[SUPPLIED INFORMATION]:
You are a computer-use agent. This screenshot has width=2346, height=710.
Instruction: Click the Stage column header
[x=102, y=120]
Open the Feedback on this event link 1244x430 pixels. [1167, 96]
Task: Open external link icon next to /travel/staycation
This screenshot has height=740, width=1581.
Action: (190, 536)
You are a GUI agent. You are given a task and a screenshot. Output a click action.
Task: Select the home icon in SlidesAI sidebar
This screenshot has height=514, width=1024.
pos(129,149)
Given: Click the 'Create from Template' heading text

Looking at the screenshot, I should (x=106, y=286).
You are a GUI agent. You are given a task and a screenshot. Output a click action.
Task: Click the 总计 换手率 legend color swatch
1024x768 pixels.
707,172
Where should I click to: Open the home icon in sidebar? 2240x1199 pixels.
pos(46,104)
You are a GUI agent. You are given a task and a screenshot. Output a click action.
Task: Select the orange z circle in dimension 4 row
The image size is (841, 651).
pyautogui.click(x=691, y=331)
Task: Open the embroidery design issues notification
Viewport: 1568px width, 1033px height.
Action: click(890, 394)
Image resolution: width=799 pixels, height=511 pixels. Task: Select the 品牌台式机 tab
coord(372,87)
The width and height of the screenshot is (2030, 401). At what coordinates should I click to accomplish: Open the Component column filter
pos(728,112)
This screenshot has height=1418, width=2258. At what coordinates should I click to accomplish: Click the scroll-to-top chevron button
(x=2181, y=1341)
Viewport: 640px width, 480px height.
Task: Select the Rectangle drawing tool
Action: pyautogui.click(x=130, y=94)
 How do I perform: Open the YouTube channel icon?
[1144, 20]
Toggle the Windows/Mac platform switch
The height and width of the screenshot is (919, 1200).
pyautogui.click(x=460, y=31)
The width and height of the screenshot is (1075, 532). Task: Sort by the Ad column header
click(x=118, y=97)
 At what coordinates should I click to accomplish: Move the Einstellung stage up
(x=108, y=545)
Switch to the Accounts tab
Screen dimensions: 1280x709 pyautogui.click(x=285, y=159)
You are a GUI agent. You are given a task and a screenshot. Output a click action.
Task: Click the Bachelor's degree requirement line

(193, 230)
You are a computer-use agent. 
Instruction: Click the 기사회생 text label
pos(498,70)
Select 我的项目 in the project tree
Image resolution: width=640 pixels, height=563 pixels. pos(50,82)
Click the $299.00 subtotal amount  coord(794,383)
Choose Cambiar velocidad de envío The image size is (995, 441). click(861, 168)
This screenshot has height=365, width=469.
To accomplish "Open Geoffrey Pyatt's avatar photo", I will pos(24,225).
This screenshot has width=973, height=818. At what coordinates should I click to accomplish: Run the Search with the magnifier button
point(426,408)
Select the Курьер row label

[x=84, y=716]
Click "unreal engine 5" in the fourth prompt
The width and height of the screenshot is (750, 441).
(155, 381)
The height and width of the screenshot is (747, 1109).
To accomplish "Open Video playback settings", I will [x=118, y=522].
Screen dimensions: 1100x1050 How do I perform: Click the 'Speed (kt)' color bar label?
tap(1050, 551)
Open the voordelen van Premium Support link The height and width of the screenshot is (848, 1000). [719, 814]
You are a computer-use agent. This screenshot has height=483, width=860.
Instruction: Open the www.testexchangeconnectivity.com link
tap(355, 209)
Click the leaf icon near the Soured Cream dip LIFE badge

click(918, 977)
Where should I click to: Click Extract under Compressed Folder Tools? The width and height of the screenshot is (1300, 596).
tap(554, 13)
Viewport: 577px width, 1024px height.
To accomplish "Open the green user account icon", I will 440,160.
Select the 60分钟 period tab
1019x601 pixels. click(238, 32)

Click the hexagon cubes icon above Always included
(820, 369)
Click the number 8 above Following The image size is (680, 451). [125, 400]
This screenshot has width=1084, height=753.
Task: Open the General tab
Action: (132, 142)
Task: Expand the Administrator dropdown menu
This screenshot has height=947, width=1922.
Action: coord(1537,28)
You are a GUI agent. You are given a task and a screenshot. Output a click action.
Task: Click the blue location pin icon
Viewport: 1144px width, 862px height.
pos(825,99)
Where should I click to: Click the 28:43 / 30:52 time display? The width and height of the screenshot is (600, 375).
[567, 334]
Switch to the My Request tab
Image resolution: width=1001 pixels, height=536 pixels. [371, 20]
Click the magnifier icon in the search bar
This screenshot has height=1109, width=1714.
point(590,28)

[BRIEF]:
Can you render the lines of the listing starting at the one containing "Select 我的项目 in the project tree" and ending at the one containing "I will pos(24,225)." as a Markdown table with the columns Row and Line, numbering each row and leaving out blank lines?

[RESPONSE]:
| Row | Line |
|---|---|
| 1 | Select 我的项目 in the project tree |
| 2 | Image resolution: width=640 pixels, height=563 pixels. pos(50,82) |
| 3 | Click the $299.00 subtotal amount  coord(794,383) |
| 4 | Choose Cambiar velocidad de envío The image size is (995, 441). click(861, 168) |
| 5 | This screenshot has height=365, width=469. |
| 6 | To accomplish "Open Geoffrey Pyatt's avatar photo", I will pos(24,225). |